What’s happening in South Africa?

Consider recent energy headlines in South Africa. The National Energy Regulator of South Africa recently approved a negotiated pricing agreement granting two of Eskom’s largest industrial customers, Glencore-Merafe and Samancor Chrome, what has been described as an 83% discount on electricity. These heavy industrial users will pay 62c/kWh.

It is important to put 62c into context. It is less than a fifth of what regular, hard-pressed households have to pay. Energy expert Chris Yelland has pointed out that it is less than half of the 147c it costs Eskom to produce the electricity.

Of course, the smelters need to survive. The economic and social consequences of their collapse would be devastating. However, if power is being sold at such a substantial loss, the shortfall will inevitably have to be recovered elsewhere.
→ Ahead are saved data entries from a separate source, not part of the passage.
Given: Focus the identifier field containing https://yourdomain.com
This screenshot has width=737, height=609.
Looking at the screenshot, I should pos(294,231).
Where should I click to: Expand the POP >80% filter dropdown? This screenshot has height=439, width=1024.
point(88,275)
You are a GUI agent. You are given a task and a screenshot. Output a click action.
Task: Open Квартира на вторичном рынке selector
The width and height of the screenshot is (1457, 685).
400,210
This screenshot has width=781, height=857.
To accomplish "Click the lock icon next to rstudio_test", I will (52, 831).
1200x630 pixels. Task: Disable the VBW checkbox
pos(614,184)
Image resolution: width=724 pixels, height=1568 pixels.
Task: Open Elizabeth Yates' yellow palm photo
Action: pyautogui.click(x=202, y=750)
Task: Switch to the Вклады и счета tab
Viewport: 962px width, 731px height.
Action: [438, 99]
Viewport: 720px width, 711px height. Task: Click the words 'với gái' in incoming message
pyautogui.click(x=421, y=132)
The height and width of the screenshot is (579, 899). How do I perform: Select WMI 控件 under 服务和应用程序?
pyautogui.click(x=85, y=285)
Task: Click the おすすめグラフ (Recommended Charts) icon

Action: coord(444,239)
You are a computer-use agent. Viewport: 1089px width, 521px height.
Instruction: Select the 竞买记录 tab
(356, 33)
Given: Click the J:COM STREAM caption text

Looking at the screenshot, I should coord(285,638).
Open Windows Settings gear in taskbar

Households are already seeing regular news about tariff increases and proposed new charges.

The more pressing question is how Eskom suddenly found the excess capacity to offer such discounts. There is little point in being cynical so it is worth looking at the data. Eskom has not miraculously replaced its ageing coal fleet. Residual energy demand on the national grid is down by roughly 10%.

That breathing room was created by South African households and businesses spending billions of rand, out of their own pockets, on rooftop solar and battery storage.

They did not do it with incentives. They did it out of desperation to keep the lights on during the dark years of load shedding.

According to the National Transmission Company South Africa, behind-the-meter rooftop solar at households and businesses reached 8 294 MW in May this year. That is a 30,6% increase on the same time last year. It is more than the combined capacity of Eskom’s independent power producers.

Unlike Australia, where the solar and battery boom is helping to create periods of free electricity, South Africans are not being rewarded. Instead of facilitating this green momentum and using it as an impetus for something even more significant, policymakers appear to be looking at fixed charges for solar users, changes in feed-in tariffs and hefty import duties on clean energy hardware.

Rather than seeing the decentralised energy boom as an opportunity to modernise the grid, South African policymakers appear to see it as a threat to an existing revenue model.

The power of batteries

What is happening in Australia shows that a battery storage boom can bring benefits to the wider population at virtually zero cost to the state utility.

There is a clear case for more investment in utility-scale BESS but multi-billion-rand storage facilities are not the only solution.

The industry has shown, over the past few years, that private residences and businesses are willing to fund, invest in and maintain residential and commercial BESS infrastructure themselves. Government needs to facilitate this rather than frustrate it.

South Africa’s leaders can make a meaningful impact on the environment, energy security and cost-of-living pressures by eliminating regulatory red tape and moving away from a tariffs first mindset. Dropping import duties on batteries and solar components would create a stronger incentive for household energy storage.

In Australia, batteries are actively pushing expensive gas-peaking plants out of the market. In South Africa, widespread battery adoption could reduce reliance on diesel-burning open cycle gas turbines, potentially saving Eskom billions in diesel costs.

If South Africa democratises storage, it can flatten the grid’s peaks and fill its troughs. That would create a more stable, lower-cost network for everyone, including the smelters currently being subsidised at a loss.